The memorial plaza opened to the families of the victims for the first time on Sunday, the 10th anniversary of the attacks.
Sufia Simjee of Baltimore traveled to New York to mourn her cousin, Nasima H. Simjee, a financial analyst killed on Sept. 11. She said family members never received Nasima's remains; now, at least, they have a place to leave flowers.
"It gives us a place to honor her," she said.
Although thousands of construction workers have come and gone from the site over the years, Monday marks the first time that ordinary Americans without a badge, a press pass or a hard hat will be able to walk the grounds where the victims were once entombed in a mountain of smoking rubble.

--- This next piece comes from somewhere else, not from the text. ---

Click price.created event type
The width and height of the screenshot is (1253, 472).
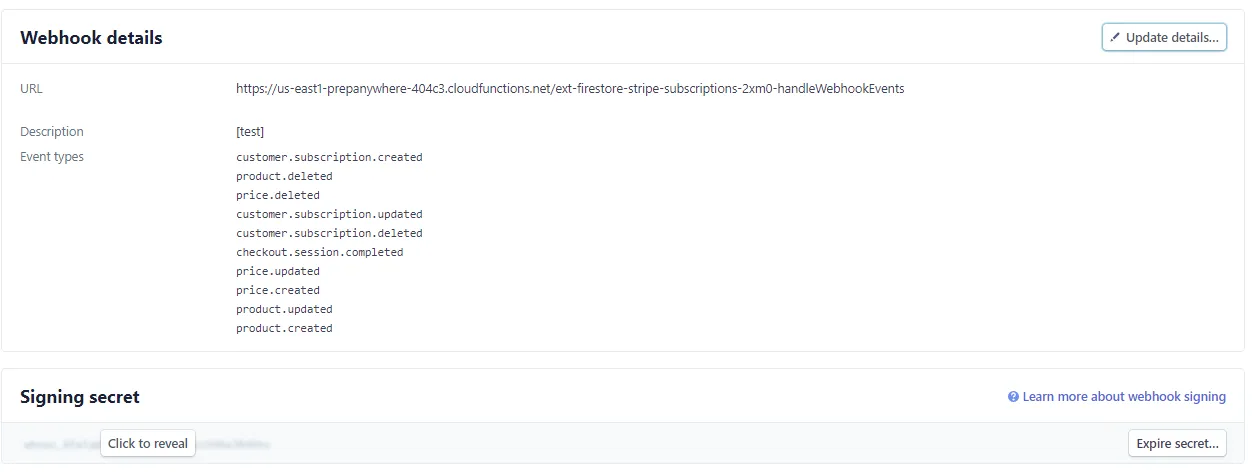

"It will do what the terrorists tried to prevent, which is we've created a place where, regardless of political stripes, economic class, ethnicity, country of origin, people will be coming together, paying their respects at a place that's been transformed from one that was noted for such pain ... to a place of stunning beauty," memorial president Joe Daniels said last week as preparations were made for opening day.
Admission is free, but access will be tightly controlled. Visitors will need to obtain passes in advance, allowing them to enter at a specified time. No more than about 1,500 at a time will be allowed in.
Visitors will have to empty their pockets, walk through a metal detector and send their handbags and backpacks through an X-ray machine.
About 7,000 people were issued tickets for opening day. Some 400,000 have reserved tickets for the coming months, Daniels said.
Much of the memorial complex is still under construction. The museum pavilion, a tilting structure that evokes the sections of the trade center facade that remained standing after the towers fell, is scheduled to open on the 11th anniversary of the attacks.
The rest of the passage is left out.